While WatchGuard’s security services address the whole kill chain spectrum, we opted to drill down and explore a couple of products that effectively target the latter half of the process.

The CTO’s Pick: Threat Detection and Response

Corey chose to highlight Threat Detection and Response (TDR), one of the company’s newest products. TDR identifies attacks by correlating data between the network and endpoint devices.

“By paying attention to what’s happening on the endpoint and on the network, we can use that data more effectively identify and remediate attacks,” Corey said. “Once we know some new piece of ransomware is present on an endpoint, we can actually stop it before it encrypts the files.”

TDR complements the bevy of tools WatchGuard provides to prevent and mitigate online attacks. If an emerging threat has infiltrated a network, however, Corey said it might be months or years before the company learns about the breach.

“As much as we want to prevent everything, you do need defenses that can quickly alert you to attacks that actually make it through your system,” he said. “I’m quite excited about having products that get to that later half of the kill chain and identify malicious activity that might be within your organization today.”

Our Pick: Data Loss Prevention

Whether done maliciously or accidentally, leaking confidential information can damage your company’s reputation beyond repair. That’s why WatchGuard’s Data Loss Prevention service, our pick for a Developers’ Choice™ award, is critical for enforcing security compliance and protecting your sensitive data.

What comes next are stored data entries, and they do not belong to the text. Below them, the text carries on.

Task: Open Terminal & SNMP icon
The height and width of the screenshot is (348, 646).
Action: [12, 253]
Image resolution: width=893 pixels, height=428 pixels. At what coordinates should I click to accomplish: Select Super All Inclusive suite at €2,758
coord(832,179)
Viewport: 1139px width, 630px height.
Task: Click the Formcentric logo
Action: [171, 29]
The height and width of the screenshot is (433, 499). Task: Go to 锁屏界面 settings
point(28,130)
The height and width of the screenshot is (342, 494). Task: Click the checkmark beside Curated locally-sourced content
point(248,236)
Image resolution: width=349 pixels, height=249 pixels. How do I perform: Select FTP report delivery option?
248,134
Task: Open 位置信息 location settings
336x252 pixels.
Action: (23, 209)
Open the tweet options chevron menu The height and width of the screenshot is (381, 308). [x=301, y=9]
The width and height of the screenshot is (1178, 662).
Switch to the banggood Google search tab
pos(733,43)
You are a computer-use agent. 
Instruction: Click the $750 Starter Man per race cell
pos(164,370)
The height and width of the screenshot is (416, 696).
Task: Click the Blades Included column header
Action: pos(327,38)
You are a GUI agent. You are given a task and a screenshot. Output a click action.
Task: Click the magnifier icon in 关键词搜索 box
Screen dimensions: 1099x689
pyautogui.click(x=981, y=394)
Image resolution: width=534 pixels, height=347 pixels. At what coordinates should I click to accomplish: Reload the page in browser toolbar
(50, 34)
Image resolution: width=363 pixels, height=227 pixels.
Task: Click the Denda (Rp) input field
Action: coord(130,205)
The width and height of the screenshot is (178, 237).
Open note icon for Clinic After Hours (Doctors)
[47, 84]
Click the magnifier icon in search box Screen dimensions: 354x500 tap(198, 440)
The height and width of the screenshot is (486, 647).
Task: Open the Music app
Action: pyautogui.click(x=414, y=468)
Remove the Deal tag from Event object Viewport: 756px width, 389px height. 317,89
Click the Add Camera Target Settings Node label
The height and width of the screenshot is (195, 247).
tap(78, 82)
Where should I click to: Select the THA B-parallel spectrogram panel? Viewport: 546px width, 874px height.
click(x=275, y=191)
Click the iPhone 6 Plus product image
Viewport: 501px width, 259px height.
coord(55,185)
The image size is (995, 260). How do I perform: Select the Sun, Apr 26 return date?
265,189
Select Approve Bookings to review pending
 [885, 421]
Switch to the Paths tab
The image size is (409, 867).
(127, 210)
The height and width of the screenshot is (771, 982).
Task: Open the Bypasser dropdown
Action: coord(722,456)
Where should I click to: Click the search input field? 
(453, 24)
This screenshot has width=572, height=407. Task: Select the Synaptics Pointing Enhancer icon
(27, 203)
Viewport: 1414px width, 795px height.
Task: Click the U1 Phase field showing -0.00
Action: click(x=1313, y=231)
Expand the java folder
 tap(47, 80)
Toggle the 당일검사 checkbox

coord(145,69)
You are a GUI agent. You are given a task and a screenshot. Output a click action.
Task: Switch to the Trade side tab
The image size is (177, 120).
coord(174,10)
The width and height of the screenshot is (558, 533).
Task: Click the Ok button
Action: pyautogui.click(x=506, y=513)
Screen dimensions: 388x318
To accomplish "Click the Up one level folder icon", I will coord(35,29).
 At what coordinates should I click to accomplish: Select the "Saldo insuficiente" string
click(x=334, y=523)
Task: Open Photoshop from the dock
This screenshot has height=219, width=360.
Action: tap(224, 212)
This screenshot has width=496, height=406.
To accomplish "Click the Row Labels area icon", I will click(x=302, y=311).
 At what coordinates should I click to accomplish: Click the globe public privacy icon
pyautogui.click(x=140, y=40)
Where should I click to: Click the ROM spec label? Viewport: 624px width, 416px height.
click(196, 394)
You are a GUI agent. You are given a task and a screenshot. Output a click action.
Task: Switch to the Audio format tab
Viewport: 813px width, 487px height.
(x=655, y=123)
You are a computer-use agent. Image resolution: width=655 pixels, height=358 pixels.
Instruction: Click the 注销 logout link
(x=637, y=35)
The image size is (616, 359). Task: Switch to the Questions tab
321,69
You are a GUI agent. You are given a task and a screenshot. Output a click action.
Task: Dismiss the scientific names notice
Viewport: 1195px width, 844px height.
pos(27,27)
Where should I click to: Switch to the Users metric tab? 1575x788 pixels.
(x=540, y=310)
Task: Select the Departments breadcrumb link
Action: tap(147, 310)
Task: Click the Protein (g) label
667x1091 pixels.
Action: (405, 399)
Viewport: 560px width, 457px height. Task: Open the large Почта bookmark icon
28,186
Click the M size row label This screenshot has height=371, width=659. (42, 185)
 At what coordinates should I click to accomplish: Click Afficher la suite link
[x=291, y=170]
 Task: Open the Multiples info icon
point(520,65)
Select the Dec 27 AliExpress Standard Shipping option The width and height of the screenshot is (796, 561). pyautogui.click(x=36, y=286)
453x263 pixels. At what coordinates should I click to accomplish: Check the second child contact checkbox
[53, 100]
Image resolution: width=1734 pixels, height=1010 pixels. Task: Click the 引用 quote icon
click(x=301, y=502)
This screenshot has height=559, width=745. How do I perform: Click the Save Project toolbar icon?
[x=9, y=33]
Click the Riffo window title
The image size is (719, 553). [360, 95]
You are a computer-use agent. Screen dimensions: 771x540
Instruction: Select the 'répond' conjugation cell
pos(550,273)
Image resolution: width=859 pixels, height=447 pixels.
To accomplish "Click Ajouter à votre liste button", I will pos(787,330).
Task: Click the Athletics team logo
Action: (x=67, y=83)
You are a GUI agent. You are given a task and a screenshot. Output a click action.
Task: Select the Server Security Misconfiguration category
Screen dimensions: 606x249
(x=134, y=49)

The program scans text and files leaving your network against a built-in library of more than 200 rules designed to flag content that might include confidential information such as credit card numbers, patient records, or documents flagged internally as classified.

“It’s designed to be a very easy-to-use solution for small or medium businesses, whether it’s an attacker or accidental leak,” Corey said.

With a 2016 study by the Ponemon Institute and IBM showing the average cost of a data breach rising to $4 million or $158 per record, Corey calls DLP a security blanket for protecting against irreparable damages.

“The key thing is that WatchGuard really wants to protect our customers from the entire kill chain,” he said. “So, we continue our defenses through the end of the chain, where even if malware does get on your network, we can stop the attack from calling home and prevent your data from leaving your network.”

Just as the threat landscape continually changes, so do the processes and products WatchGuard deploys to stop them.

While many defenses are centered around the newest attack or most recently discovered vulnerability, Corey said WatchGuard is looking at technologies that give the company an ability to monitor behaviors and be more predictive about future threats. Additionally, the company collects analytics from the hundreds of thousands of deployed Firebox systems and gathers it into quarterly threat reports.

“Security should be proactive,” he said. “When you’ve been following the threat landscape for several years, you can start to see where threat actors might be going next. You can make sure to design defenses that are less reactive and more proactive.”